**Job:** Return each line of the entries below that contains the string "height". Matching is case-sensitive.

**Material provided:**
■ ■ ■
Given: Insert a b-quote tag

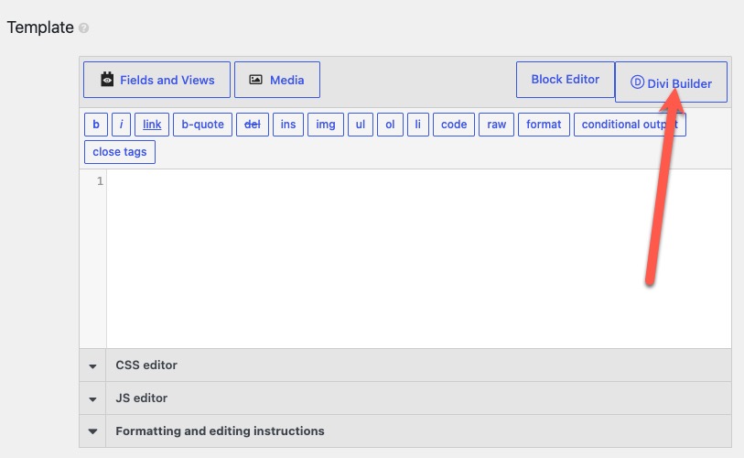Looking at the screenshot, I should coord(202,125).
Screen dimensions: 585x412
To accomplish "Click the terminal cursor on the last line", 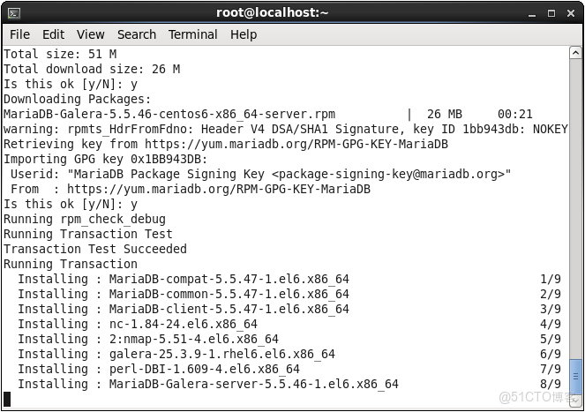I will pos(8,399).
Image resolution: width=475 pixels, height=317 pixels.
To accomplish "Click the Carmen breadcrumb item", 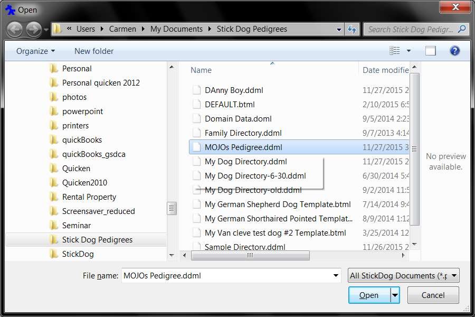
■ ■ ■
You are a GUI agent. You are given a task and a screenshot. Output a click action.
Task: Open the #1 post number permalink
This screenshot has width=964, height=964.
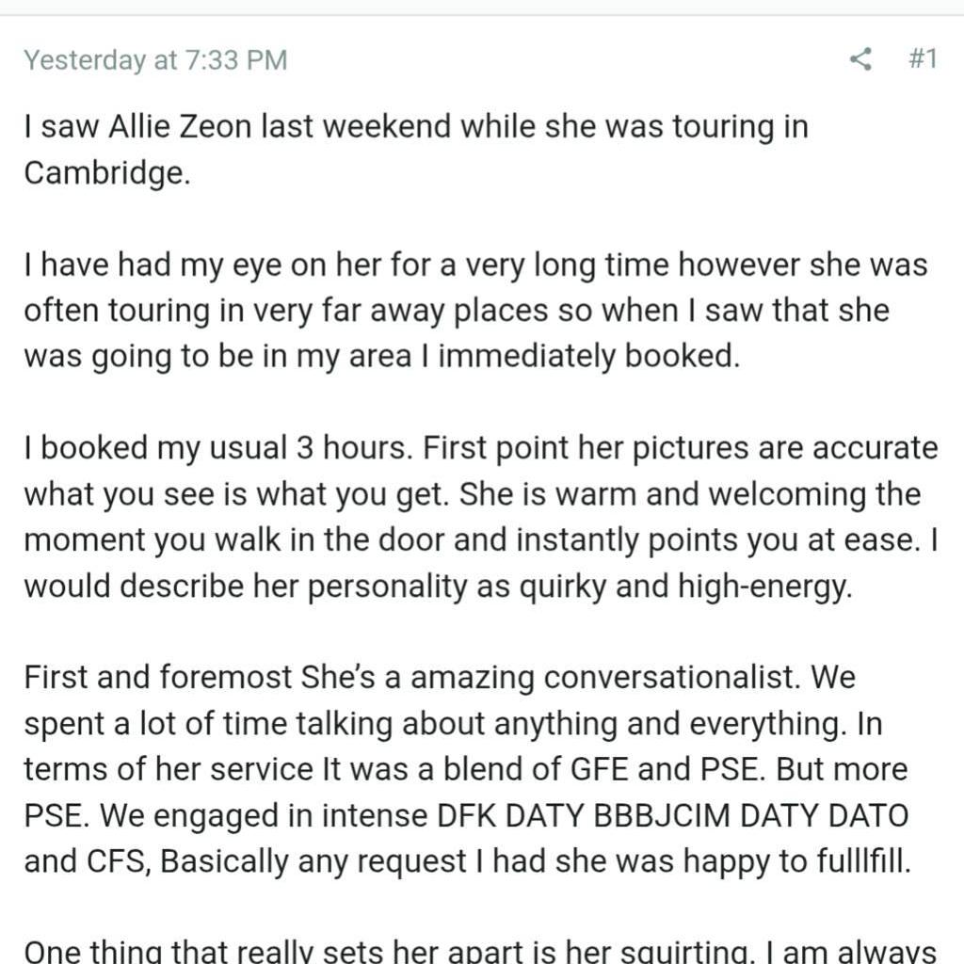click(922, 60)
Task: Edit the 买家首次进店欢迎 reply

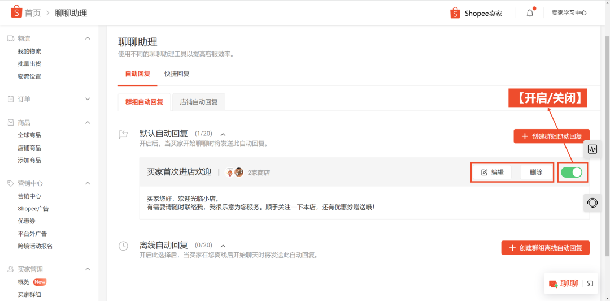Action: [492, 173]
■ ■ ■
**Correct output:**
Image resolution: width=475 pixels, height=317 pixels.
This screenshot has width=964, height=964.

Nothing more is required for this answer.